Para qual time os seus filhos torcem?
Como eles nunca moraram no Brasil, não têm essa ligação com os times daí. Então, os dois meninos torcem mesmo pelo Porto e pelo Zenit.
Você já foi vítima de manifestações racistas na Rússia.
O problema persiste?
Deu uma diminuída grande, até por causa do meu comportamento. Quando eu cheguei, ficava revoltado com as ofensas, xingava de volta. É uma coisa triste, inadmissível, mas comecei a entender, com o tempo, que não adianta muito ficar bravo. Então, comecei a ser irônico. Agora eu mando beijos para quem está me xingando. Os caras ficam loucos da vida... Mas, graças a Deus, eu nem me lembro da última vez em que me xingaram.
Já foi vítima de racismo nas ruas de São Petersburgo?
Pelo contrário, sempre que vou a algum lugar com a minha família, sou bem tratado. As pessoas pedem foto, querem autógrafo, agradecem pelos bons jogos que tenho feito, falam para eu não ir embora.
Como está na preparação no país para a Copa de 2018?
Muitos estádios já estão prontos e sendo utilizados. A gente vê uma evolução muito rápida nas obras. Tive a oportunidade de jogar no campo do Spartak Moscou, que será uma das sedes. O estádio está muito bom, parecido com os que foram feitos no Brasil. A arena de São Petersburgo também vai ficar excelente, será uma das mais modernas da Copa do Mundo. Sempre que posso, dou uma espiadinha. Os russos estão se preparando para organizar uma grande competição.
Quais lembranças restaram da eliminação do Brasil na Copa de 2014?
É difícil até de falar. Tudo aconteceu muito rápido... (refere-se ao 7 a 1). Eu me lembro de que teve uma hora em que parei, olhei para cima e achei que estivesse tendo um sonho ruim. Tudo deu certo para os caras e tudo deu errado para a gente.
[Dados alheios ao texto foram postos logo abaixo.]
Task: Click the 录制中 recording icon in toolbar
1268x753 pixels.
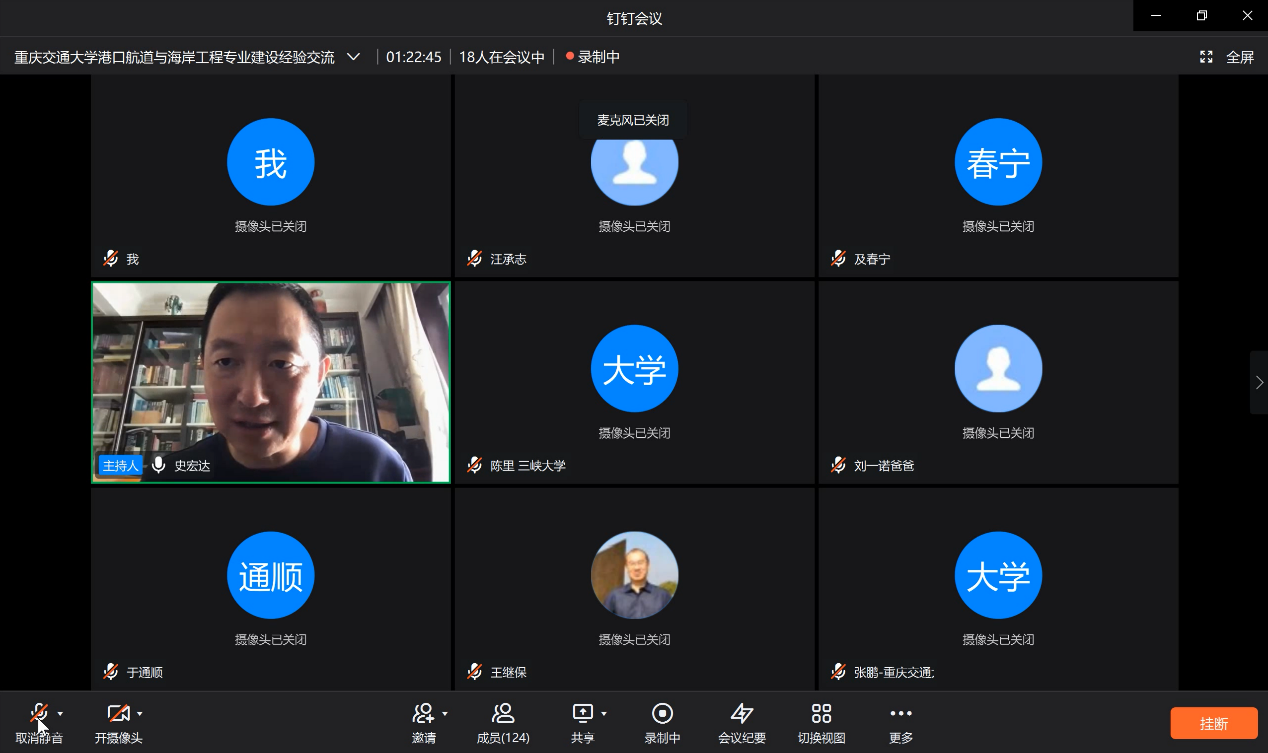Action: (662, 714)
Conseguiu ver o VT do jogo em algum momento?
Já tive vontade de ver, mas não tive coragem. É um negócio que deixa a gente muito pra baixo. Espero que a gente possa ter uma segunda chance. Claro que todos os 200 milhões de brasileiros sofreram com o que aconteceu, mas nós, os jogadores que estávamos em campo, sofremos mais ainda.
Acha que o 7 a 1 pode ajudar no amadurecimento dos jogadores que estiveram em 2014 e estarão também em 2018?
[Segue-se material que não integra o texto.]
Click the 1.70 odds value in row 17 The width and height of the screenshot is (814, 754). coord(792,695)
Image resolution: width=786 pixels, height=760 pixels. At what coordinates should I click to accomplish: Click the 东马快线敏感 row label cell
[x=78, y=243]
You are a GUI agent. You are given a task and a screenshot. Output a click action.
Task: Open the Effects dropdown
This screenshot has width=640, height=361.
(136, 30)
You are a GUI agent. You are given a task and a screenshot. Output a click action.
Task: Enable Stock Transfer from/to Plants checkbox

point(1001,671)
Eu vejo o grupo mais forte psicologicamente. A gente sempre aprende com os erros, servem de aprendizado. É quase inacreditável aquilo que aconteceu. Até hoje, tento entender, mas não consigo.
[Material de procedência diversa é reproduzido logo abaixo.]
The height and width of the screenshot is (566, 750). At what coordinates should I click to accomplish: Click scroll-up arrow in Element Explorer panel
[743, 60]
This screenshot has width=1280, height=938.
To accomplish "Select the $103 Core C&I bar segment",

Como foi voltar à seleção brasileira após mais de um ano sem ser convocado?
Foi muito bom. Estava com vontade de voltar. Nunca desanimei com a ausência. Sempre procurei fazer o meu trabalho bem feito para que a oportunidade aparecesse e, felizmente, ela veio. Fui bem, fiz gol e espero continuar sendo lembrado pelo professor Dunga.
Você deixou de ser chamado após a Copa de 2014 por causa de um pedido de dispensa encaminhado pelo Zenit à CBF. Você e o Dunga já conversaram a respeito para esclarecer o mal-entendido?
Não chegamos a conversar e também não vejo necessidade. Acredito que não vinha sendo chamado porque outros jogadores estavam em um momento melhor do que o meu. A concorrência na seleção é muito grande. Quem me conhece sabe que eu jamais deixaria de servir a seleção tendo condições de jogar. Se tiver de viajar de jegue para jogar na seleção, eu viajo. A seleção é o meu sonho e ser campeão na Copa da Rússia, o meu maior objetivo.
O Zenit perdeu do Benfica (1 a 0) no jogo de ida das oitavas da Liga dos Campeões. Está confiante na classificação?
O primeiro jogo foi difícil. Fazia dois meses que a gente não jogava, porque o Campeonato Russo para no fim do ano. Mas a derrota foi pelo placar mínimo. Dá para reverter na nossa casa. A nossa torcida é fanática, empurra muito. Você está naquele frio e, quando olha para a arquibancada, vê uns caras sem camisa gritando. Eles são guerreiros. Você tem obrigação de correr a 130 km/h.